Our group is using bulk as well as single cell-based omics approaches for investigating mechanisms behind complex phenotypes in humans, ranging from common diseases including cancer to ageing. An over-arching theme centers on the formation and selection of germline and somatic genetic variation in health and disease states, in particular genomic structural variation (SV). Bioinformatics approaches used encompass deep learning and statistical methodology for processing high-dimensional big data sets. Omics techniques employed in our group range from whole genome sequencing and epigenomic techniques, to single cell/single strand DNA sequencing (Strand-seq; see Figure 1), the latter of which enables haplotype-resolved studies of genetic variation and genome instability. Scientists in our group combine methods development, data generation and analysis with hypothesis generation and experimental testing to obtain insights into biological mechanisms of disease.
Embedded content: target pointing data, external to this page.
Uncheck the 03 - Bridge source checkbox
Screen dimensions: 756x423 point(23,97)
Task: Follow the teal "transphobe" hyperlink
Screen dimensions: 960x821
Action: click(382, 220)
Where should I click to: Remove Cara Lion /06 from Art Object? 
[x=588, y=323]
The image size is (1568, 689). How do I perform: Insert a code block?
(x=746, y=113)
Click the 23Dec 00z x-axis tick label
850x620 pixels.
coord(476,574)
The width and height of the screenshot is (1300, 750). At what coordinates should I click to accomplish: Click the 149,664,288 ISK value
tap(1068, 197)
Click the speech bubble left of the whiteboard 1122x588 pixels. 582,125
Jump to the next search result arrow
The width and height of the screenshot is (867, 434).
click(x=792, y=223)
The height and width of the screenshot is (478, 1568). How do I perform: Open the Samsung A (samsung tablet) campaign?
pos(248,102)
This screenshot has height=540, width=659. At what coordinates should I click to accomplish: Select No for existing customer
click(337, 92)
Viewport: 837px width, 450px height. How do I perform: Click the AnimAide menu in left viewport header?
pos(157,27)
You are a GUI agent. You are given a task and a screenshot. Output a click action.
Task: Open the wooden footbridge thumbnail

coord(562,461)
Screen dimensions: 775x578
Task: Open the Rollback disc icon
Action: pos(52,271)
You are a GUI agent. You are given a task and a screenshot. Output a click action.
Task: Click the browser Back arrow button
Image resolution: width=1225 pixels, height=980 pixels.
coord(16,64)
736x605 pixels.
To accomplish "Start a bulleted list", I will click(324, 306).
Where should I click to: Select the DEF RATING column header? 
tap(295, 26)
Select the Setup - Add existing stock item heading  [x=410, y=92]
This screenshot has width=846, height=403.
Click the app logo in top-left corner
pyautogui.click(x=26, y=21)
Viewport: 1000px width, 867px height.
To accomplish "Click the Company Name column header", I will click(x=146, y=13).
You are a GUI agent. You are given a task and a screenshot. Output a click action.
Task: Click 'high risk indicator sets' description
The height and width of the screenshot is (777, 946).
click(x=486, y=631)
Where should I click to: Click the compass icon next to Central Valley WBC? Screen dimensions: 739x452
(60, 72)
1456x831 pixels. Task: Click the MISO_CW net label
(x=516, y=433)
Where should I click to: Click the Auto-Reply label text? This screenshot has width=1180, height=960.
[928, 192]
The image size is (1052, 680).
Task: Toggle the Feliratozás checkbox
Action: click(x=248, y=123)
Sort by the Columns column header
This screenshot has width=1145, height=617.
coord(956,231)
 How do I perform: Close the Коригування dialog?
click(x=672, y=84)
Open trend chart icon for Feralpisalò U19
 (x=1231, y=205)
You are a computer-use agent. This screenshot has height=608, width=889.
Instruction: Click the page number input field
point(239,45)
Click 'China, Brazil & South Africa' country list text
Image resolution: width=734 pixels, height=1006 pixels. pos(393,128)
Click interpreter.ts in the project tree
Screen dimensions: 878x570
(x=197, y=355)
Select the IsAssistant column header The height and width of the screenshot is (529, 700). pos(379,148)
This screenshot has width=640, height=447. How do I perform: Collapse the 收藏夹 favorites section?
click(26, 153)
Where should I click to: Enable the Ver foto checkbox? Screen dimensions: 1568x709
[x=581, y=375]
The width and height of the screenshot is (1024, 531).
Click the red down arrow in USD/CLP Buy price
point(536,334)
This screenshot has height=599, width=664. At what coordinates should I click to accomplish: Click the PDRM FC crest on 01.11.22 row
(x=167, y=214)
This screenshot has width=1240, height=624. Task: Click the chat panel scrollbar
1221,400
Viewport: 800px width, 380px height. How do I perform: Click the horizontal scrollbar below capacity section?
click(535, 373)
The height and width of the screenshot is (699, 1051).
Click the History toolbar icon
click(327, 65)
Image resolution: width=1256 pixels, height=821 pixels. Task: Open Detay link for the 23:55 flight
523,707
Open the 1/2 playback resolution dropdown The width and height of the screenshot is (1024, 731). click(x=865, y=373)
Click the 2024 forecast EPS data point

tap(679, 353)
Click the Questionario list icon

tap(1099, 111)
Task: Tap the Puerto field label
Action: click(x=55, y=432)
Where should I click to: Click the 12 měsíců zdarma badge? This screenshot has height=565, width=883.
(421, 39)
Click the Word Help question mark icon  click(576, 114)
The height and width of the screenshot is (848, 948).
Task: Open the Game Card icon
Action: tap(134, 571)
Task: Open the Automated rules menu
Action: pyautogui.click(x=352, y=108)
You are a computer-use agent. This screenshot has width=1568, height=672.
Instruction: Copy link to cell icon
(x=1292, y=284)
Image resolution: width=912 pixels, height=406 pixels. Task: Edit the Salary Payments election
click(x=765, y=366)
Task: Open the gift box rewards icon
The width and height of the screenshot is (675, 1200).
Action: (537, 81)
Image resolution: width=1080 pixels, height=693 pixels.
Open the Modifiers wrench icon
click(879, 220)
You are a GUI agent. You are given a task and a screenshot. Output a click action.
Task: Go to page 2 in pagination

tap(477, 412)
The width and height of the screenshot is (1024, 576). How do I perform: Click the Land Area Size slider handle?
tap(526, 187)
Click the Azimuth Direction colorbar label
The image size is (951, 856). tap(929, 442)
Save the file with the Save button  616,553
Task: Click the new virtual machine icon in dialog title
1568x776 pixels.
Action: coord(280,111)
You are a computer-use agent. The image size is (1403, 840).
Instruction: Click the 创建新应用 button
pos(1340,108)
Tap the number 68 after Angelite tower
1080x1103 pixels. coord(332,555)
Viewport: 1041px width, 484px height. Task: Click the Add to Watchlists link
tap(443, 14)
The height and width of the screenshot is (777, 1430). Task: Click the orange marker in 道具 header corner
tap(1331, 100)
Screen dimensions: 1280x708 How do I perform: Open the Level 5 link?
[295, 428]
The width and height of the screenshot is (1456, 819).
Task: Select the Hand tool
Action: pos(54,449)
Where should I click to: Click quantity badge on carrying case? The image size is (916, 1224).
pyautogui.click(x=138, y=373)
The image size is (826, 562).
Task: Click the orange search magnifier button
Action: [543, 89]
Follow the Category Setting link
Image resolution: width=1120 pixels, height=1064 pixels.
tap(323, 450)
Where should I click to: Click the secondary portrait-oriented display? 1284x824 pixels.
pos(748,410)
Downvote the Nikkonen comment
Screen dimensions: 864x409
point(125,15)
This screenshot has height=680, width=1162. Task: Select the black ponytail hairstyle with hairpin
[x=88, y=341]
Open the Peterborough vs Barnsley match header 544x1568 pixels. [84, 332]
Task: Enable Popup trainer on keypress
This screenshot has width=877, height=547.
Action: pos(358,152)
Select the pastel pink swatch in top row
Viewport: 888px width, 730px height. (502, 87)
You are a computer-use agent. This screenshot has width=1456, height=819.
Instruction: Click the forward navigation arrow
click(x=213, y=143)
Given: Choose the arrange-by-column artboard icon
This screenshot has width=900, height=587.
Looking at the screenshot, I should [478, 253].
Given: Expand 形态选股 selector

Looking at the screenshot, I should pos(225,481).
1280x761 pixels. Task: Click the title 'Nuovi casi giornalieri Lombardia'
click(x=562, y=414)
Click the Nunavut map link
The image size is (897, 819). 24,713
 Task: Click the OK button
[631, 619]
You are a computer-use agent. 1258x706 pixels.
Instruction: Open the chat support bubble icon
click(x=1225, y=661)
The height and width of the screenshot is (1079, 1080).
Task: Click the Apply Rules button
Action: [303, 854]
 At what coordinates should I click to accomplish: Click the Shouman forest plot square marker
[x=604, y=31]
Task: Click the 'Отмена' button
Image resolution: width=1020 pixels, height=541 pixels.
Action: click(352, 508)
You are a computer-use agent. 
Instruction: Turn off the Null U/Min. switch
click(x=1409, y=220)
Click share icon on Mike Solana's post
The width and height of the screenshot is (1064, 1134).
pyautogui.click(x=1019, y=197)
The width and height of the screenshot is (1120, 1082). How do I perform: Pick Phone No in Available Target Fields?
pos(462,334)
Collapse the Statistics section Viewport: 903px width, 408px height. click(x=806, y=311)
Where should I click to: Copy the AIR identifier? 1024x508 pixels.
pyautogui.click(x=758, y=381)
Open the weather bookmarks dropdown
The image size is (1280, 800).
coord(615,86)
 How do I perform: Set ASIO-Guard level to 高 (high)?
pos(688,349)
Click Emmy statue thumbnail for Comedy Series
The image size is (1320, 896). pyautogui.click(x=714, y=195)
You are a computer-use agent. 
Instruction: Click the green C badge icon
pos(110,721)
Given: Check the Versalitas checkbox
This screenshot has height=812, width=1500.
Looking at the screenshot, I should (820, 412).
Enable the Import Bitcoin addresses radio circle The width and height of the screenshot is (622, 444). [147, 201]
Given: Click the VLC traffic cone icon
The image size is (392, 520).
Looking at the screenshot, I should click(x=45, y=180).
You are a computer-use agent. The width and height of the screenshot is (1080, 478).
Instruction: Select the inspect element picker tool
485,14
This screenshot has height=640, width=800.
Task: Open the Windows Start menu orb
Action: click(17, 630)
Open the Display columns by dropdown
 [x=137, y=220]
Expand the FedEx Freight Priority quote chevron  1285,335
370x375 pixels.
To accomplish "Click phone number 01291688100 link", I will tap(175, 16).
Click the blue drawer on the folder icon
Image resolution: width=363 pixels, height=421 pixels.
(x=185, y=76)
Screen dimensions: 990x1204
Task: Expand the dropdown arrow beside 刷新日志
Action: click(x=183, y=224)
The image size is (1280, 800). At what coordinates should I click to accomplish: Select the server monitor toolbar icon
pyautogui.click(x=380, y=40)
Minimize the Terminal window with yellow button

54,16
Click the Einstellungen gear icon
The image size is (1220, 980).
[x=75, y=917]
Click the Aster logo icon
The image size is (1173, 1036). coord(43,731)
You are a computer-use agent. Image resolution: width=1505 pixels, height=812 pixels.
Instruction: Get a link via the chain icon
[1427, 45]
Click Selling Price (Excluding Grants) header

Figure 1:  Strand-seq preserves the identity and structure of each homologue in a cell (Porubsky et al. Nat Commun 2017).

Previous and current research

Our laboratory has further been among the pioneers in the utilization of cloud computing to enable sharing and processing of large-scale omics data. As an example, the ICGC/TCGA Pan-Cancer Analysis of Whole Genomes (PCAWG) project, co-led by our group, is leveraging cloud solutions to globally standardize and analyze cancer genomics data, with the aim of uncovering commonalities and differences between molecular disease mechanisms in disparate cancer entities. By studying recurrent somatic SVs affecting intergenic regions, we recently demonstrated that “enhancer hijacking” – the juxtaposition of active enhancers near proto-oncogenes, and often across topological association domain (TAD) boundaries – is a frequent oncogene activation mechanism in solid tumors (Figure 2).

Figure 2: A. Identification of enhancer hijacking mediating oncogenic overexpression in cancer genomes; B. IGF2 activation via de novo 3D contact domain (‘neo-TAD’) formation is mediated by recurrent somatic tandem duplications (Weischenfeldt et al. Nat Genet 2017; Northcott et al. Nature 2017).

Future projects and goals

  • Identifying determinants for the formation and selection of genetic variation in cancer and during ageing (which includes the development of deep learning and statistical methodologies).
  • Development of methodology to facilitate single cell studies of structural variation, and integrating state-of-the-art microscopy methods with single cell sequencing.
  • Completion of human genome variation maps using strand-specific and single molecule DNA sequencing techniques.
  • Deciphering the basis of genomic instability using cell-based models.